▶ _Exercise_:
Nothing but the lines below from the one with "737x500 pixels." through the one with "You are a computer-use" should be output, each exactly as given, and no pictures.
Segment Start: Extracted material
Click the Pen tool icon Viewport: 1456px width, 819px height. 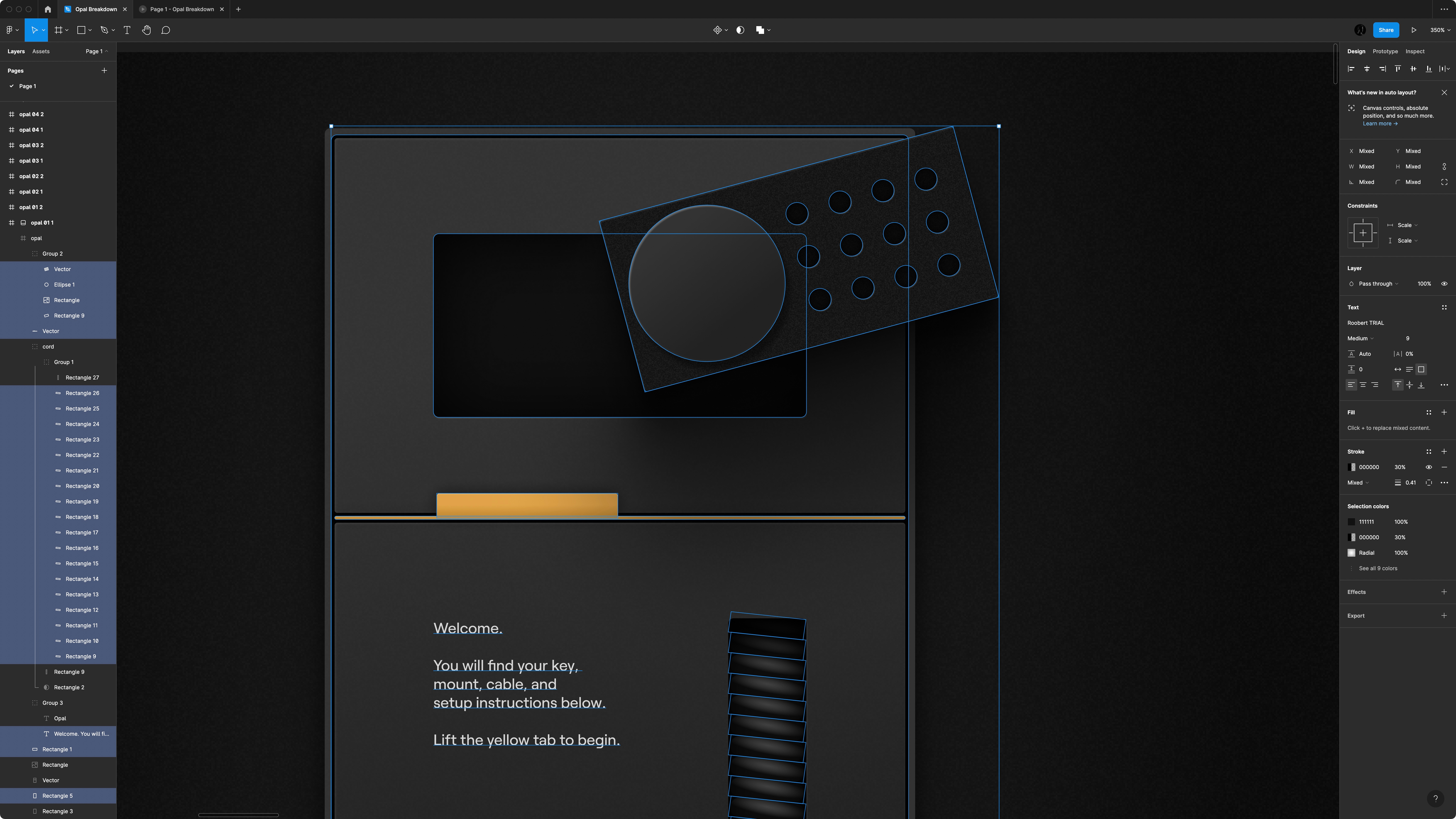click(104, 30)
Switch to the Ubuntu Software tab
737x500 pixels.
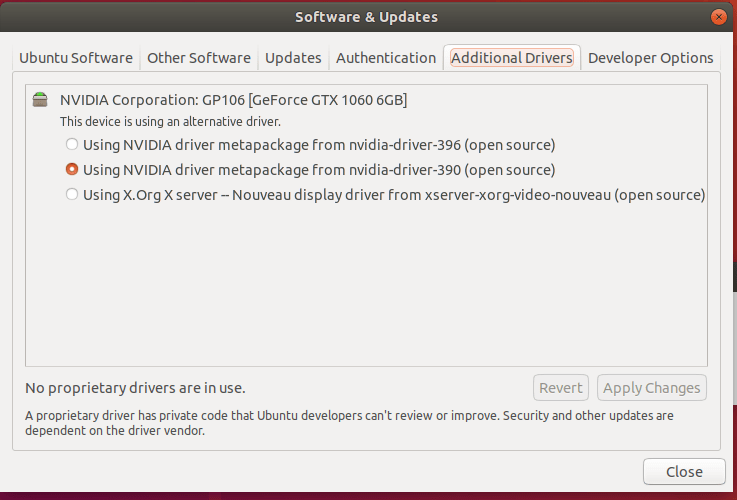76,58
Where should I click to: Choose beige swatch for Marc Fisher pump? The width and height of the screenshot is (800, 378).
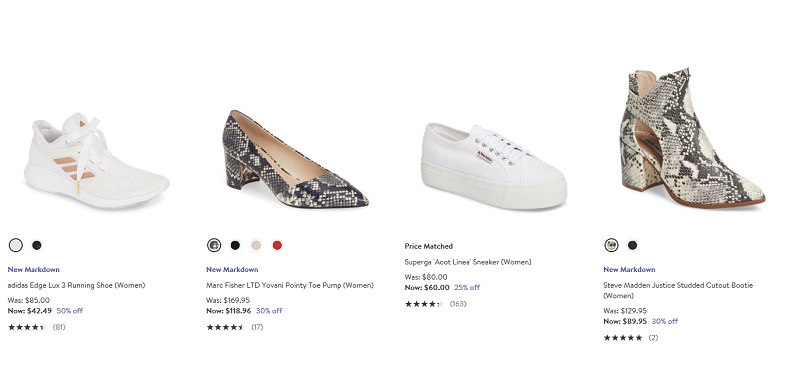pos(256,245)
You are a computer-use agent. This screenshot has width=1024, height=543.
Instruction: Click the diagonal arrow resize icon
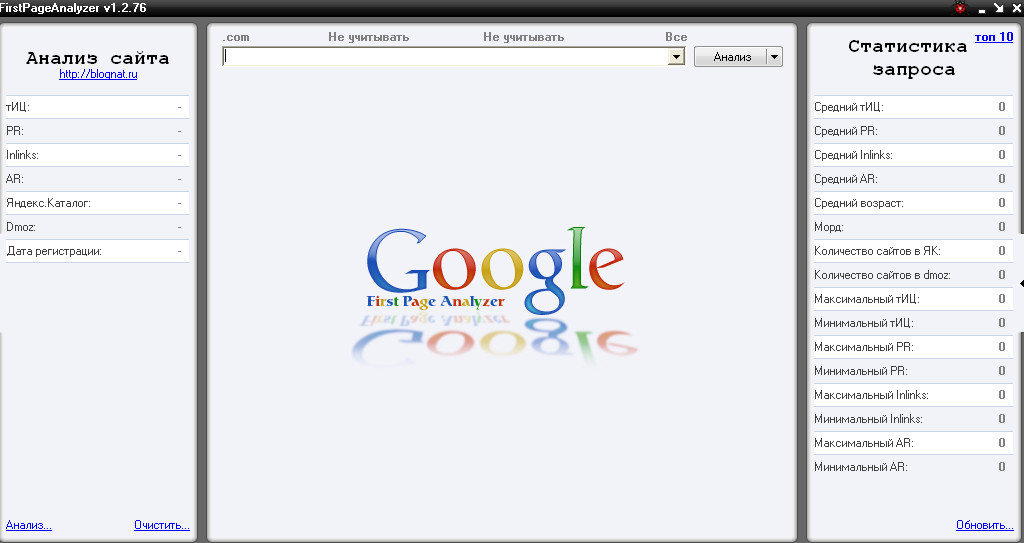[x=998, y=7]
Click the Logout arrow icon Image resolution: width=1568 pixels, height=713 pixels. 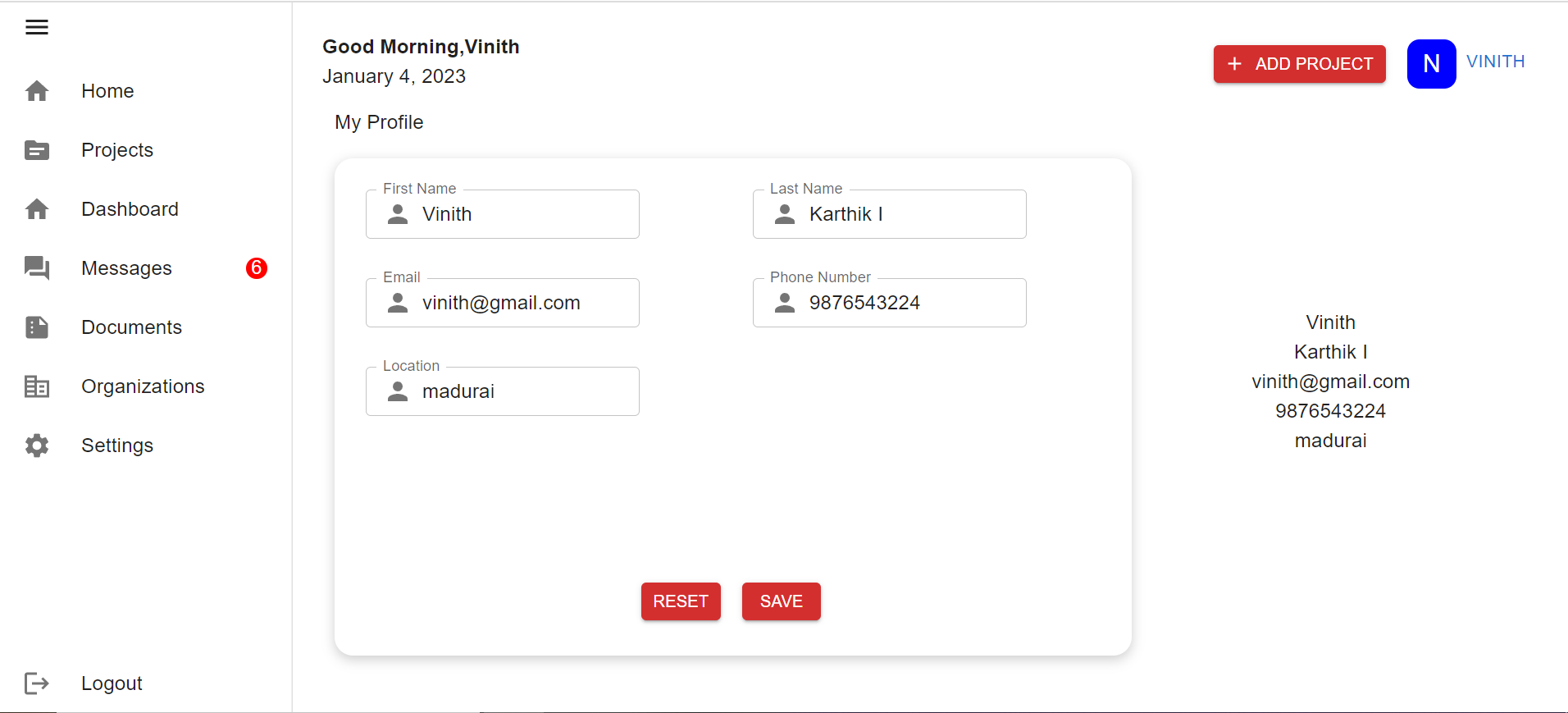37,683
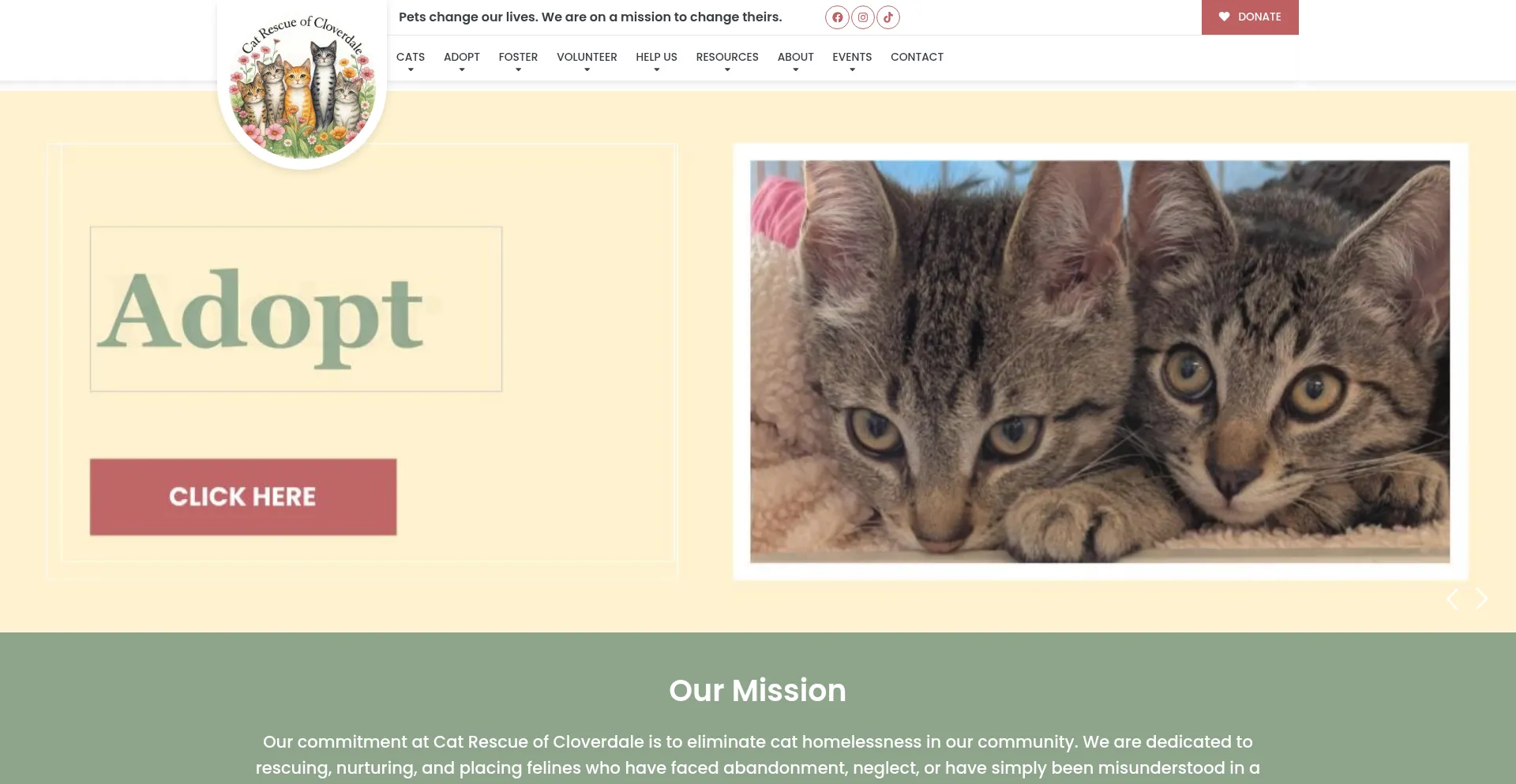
Segment End: Extracted material
▶ _Response to this task_:
737x500 pixels.
76,58
Where should I click to: Choose beige swatch for Marc Fisher pump? The width and height of the screenshot is (800, 378).
pos(256,245)
You are a computer-use agent. This screenshot has width=1024, height=543.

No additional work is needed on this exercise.